# Ditch The Dish!



## WANDERER (Sep 27, 2006)

http://www22.verizon.com/content/fiostv/hdtv/hdtv.htm


----------



## LameLefty (Sep 29, 2006)

I'll believe it when they're at my front door offering to connect it.


----------



## PoitNarf (Aug 19, 2006)

If Fios seems like a better option for you, more power to you. Just don't start becoming a troll here because of your dislike of the HR20.


----------



## WANDERER (Sep 27, 2006)

PoitNarf said:


> If Fios seems like a better option for you, more power to you. Just don't start becoming a troll here because of your dislike of the HR20.


What's a troll?


----------



## PoitNarf (Aug 19, 2006)

WANDERER said:


> What's a troll?


----------



## WANDERER (Sep 27, 2006)

PoitNarf said:


>


Is that the same as a sock puppet?  :sure:


----------



## EMoMoney (Dec 19, 2005)

PoitNarf said:


> If Fios seems like a better option for you, more power to you. Just don't start becoming a troll here because of your dislike of the HR20.

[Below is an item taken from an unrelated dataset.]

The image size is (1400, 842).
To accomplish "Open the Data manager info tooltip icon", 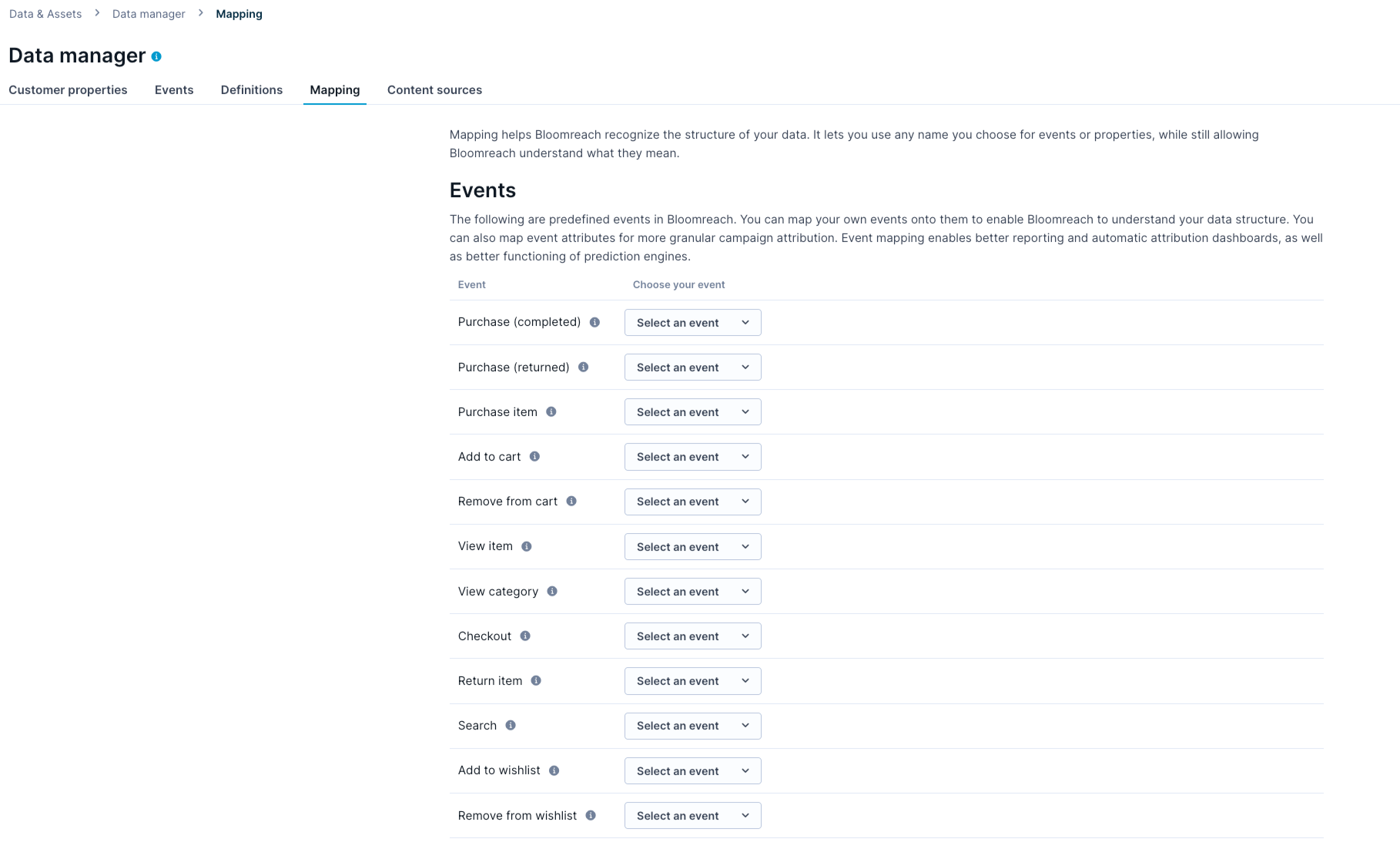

Exactly. Plus FIOS isn't widely available. And from what I've read FIOS will be using teh Motorola 6412 or 6416 boxes, which only have 120GB and 160GB drives.


----------



## stuart628 (Jul 8, 2004)

can this be moved to the right forum, thanks.


----------



## Ron Barry (Dec 10, 2002)

WANDERER said:


> What's a troll?


Just in case you were serious... http://en.wikipedia.org/wiki/Internet_Troll


----------



## mailiang (Jul 30, 2006)

I'm less then ten miles from their new FIOS video hub. Since they changed the law in NJ to increase competition with the local cable companies, they now have state wide approval, and I expect them to start installing the FO lines in my area pretty soon. 

Ian


----------



## djlong (Jul 8, 2002)

You guys in NJ got all of our (NH) negotiators back in early August. Now, they're not advertising Fios here, but I've had fiber now for almost 2 weeks. No tv service - not yet - but I now have my phone and internet service delivered via fiber. Not only that, my best friend has it and another friend of mine who's like a sister to me has it hooked up to the servers her husband runs their business on.

I've been a loyal Dishnetwork customer for 6 years or so and a frustrated Dishplayer customer for that time period. Nirvana, to me, would be a Series 3 TiVo built into a E* set-top box but I'll never see it.


----------



## Paul Secic (Dec 16, 2003)

WANDERER said:


> http://www22.verizon.com/content/fiostv/hdtv/hdtv.htm


AT&T won't have it around here until late next year, or ealy 2008.


----------



## djlong (Jul 8, 2002)

And as I said that, the UPS truck came by yesterday with an envelope telling me that Fios has come to my neighborhood.

Like I said, I've had it for 2 weeks!


----------



## pez2002 (Dec 13, 2002)

how is that service what channels do you get 
do you get your local rsn ??? how about on demand


----------



## jpurkey (May 15, 2003)

pez2002 said:


> how is that service what channels do you get
> do you get your local rsn ??? how about on demand


Go to http://www.verizon.com/fiostv for info.

I've had FiOS for about 6 weeks and really like it.


----------



## s8ist (Aug 21, 2006)

yeah but they don't have VOOM or nearly the channel selection of HD stuff that Dish has. plus, they're not available in my area.


----------



## WANDERER (Sep 27, 2006)

s8ist said:


> yeah but they don't have VOOM or nearly the channel selection of HD stuff that Dish has. plus, they're not available in my area.


I agree - I wish I had never f'n posted this thread!


----------